─── Material shown ───

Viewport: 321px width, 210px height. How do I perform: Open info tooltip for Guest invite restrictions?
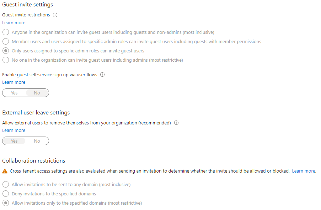pos(55,15)

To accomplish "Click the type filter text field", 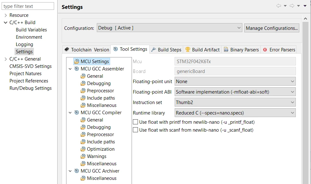I will (28, 6).
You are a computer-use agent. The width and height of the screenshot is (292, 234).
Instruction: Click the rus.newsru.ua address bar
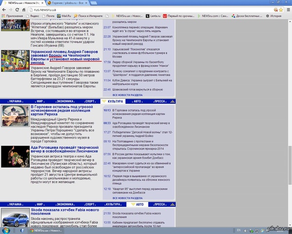tap(151, 10)
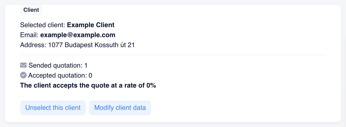The height and width of the screenshot is (127, 346).
Task: Click the 'Email:' field label
Action: point(30,35)
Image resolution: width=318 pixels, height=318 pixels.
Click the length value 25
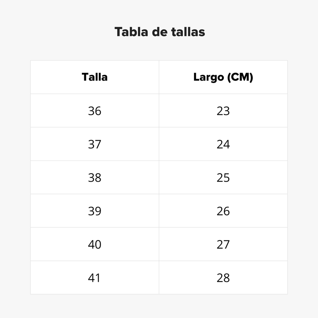223,178
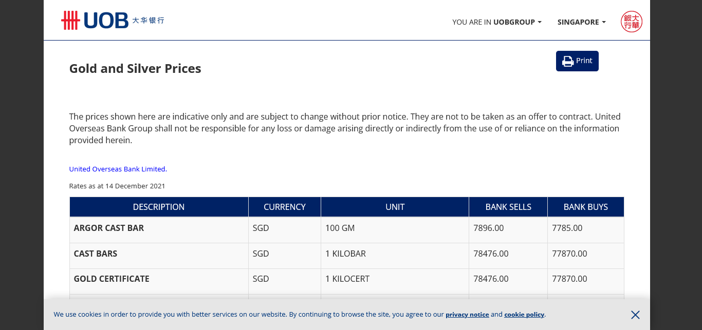
Task: Select the ARGOR CAST BAR row label
Action: [109, 228]
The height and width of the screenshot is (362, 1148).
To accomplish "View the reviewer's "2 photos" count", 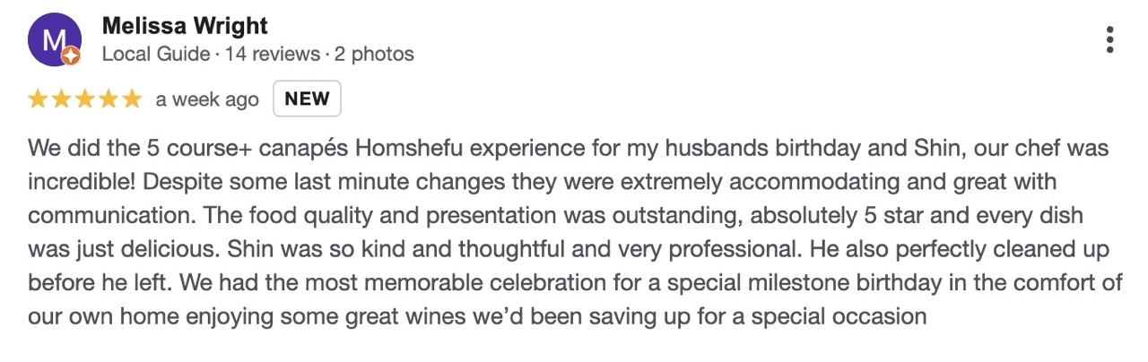I will [x=374, y=54].
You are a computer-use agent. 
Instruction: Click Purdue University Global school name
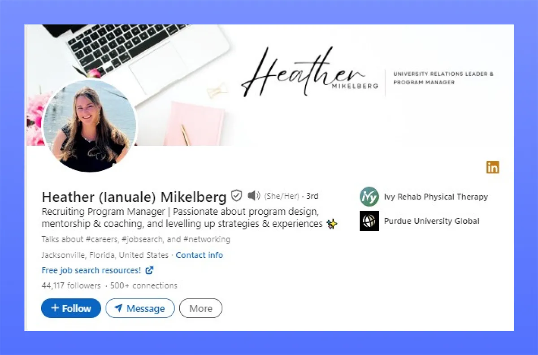432,221
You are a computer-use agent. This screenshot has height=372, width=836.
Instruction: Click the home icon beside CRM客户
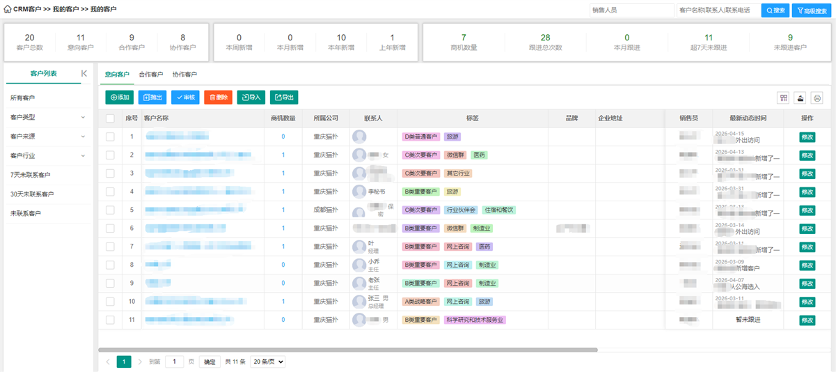[x=8, y=10]
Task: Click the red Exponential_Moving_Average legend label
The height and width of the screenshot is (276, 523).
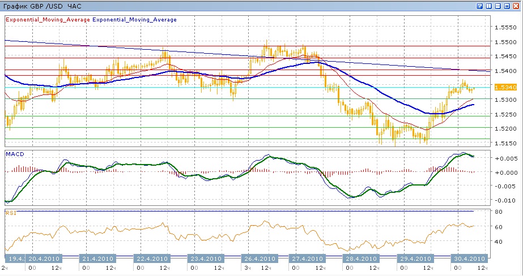Action: (x=48, y=20)
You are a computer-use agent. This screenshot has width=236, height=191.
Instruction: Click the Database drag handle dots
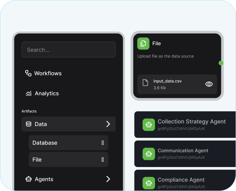(x=102, y=143)
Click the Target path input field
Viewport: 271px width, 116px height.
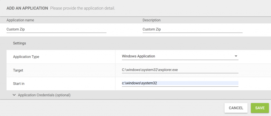click(180, 70)
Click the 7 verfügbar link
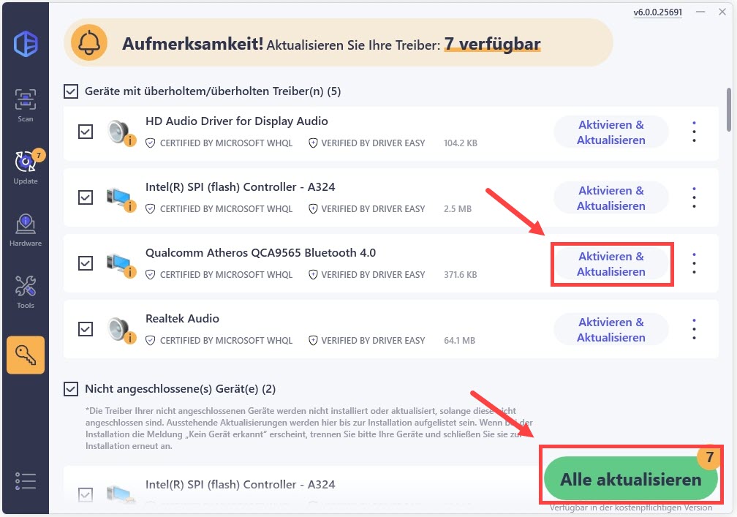Screen dimensions: 737x517 click(493, 44)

───

Starting at the line above that contains "The height and width of the screenshot is (276, 523).", transcribe every line exactly through the line that contains "Click the Target path input field", including that last one, and skip the pictures.

--- Exercise response ---
The height and width of the screenshot is (276, 523).
Action: (x=48, y=20)
You are a computer-use agent. This screenshot has width=236, height=191.
Instruction: Click the Database drag handle dots
(x=102, y=143)
Click the Target path input field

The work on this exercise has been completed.